:: EXTRACTED TEXT

- Portrayed by: Nicola Stephenson
- Duration: 1990–1994
- First appearance: 14 September 1990
- Last appearance: 6 April 1994

= Margaret Clemence =

Fictional character from Brookside

Margaret Clemence is a fictional character from the British Channel 4 soap opera Brookside, played by Nicola Stephenson. The character debuted on-screen during the episode broadcast on 14 September 1990. Margaret is characterised as a college drop-out unsure about her future. She leaves her home town of Oldham to escape her ex-boyfriend, Kieran (Andrew Shakos), and relocates to Liverpool. She takes a job working as a nanny for Max (Steven Pinder) and Patricia Farnham (Gabrielle Glaister) and becomes their lodger. Stephenson has described Margaret as a domestic and organised character but when it comes to romance she is confused and unstable.

Writers gave Stephenson a series of challenging storylines throughout her tenure, often involving taboo romances. In her first notable story, Margaret begins a relationship with a Catholic priest, Derek O'Farrell (Clive Moore). Their affair upsets various other characters, including Derek's sister, DD Dixon (Irene Marot), who attempts to sabotage their happiness. The two break up when Derek moves to work in Bosnia. The story prompted both complaints and praise from various religious and casual viewers. Undeterred by the controversy Margaret had already caused, Brookside creator Phil Redmond and executive producer Mal Young created another taboo romance. This time Margaret befriends Beth Jordache (Anna Friel) who develops romantic feelings and this culminates in a kiss. It was the first time a same-sex kiss between two females had aired pre-watershed in the United Kingdom. The story caused controversy, made television history and set a standard for other shows to follow. The scene has gained iconic status in LGBT culture and British television history. It also became one of Brooksides defining moments. Stephenson has labelled Margaret a heterosexual but her involvement with Beth caused her confusion. Stephenson left the series in 1994 and writers created yet more drama to facilitate her departure. Margaret has an affair with a married man, Carl Banks (Stephen Donald) but ultimately leaves for Bosnia to reunite with Derek.

==Development==
===Casting and characterisation===
Stephenson began playing the character in 1990. It was her first ongoing television role. Like her on-screen counter-part, Stephenson is from Oldham. Margaret is a college drop-out who leaves her hometown of Oldham and moves to Liverpool. She takes a job as a nanny, working for Max (Steven Pinder) and Patricia Farnham (Gabrielle Glaister), minding their son Thomas. Margaret viewed the job as a temporary solution to earn money while she decided what to do in the future. One of her early stories featured Margaret getting into a disagreement with the Farnhams and she returns to Oldham. Margaret accuses Max and Patricia of taking advantage of her and they offer her a pay rise to stay. Stephenson described Margaret as a not at all ambitious; she is a "homely girl, a family girl, and nothing would make her more happier than having loads of kids." She also branded her "very domestic and organised", which Stephenson hoped to learn from. Margaret was introduced into the series when she was sixteen. Margaret falls in love easily and Stephenson said that due to her age "she's not in control of her emotions".

::::

TASK DESCRIPTION: Write the next part of the article about the Brookside character Margaret Clemence, picking up after its final sentence. The listing that comes next is separate material with no connection to the article about Margaret Clemence.

:: INFORMATION PROVIDED

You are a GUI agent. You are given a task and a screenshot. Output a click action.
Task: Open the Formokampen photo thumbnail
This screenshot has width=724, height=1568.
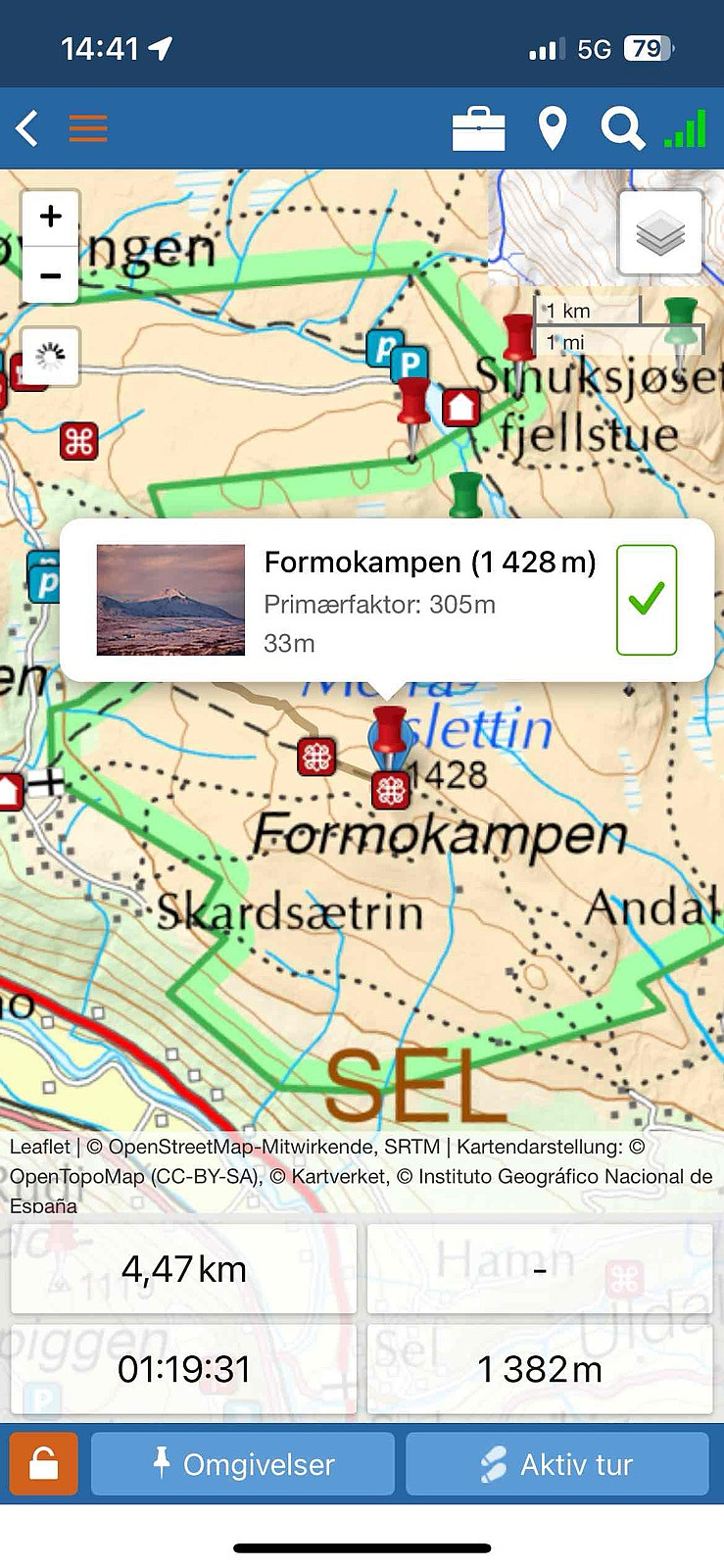(170, 600)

::::

OUTPUT:
In her backstory, Margaret has "always been keen on boys". Her decision to move to Liverpool was motivated by her need to escape her ex-boyfriend Kieran (Andrew Shakos). He had wanted Margaret to get engaged and marry him but she was unwilling. Kieran was also "extremely physical" and made sexual advances, which left Margaret unsure about him. In the book, Brookside – The First Ten Years, Stephenson told author Geoff Tibballs that Kieran "was always trying it on with Margaret and she wouldn't let him come near." Another early story for Margaret was an attraction to Mike Dixon (Paul Byatt) but writers did not develop it into a romance.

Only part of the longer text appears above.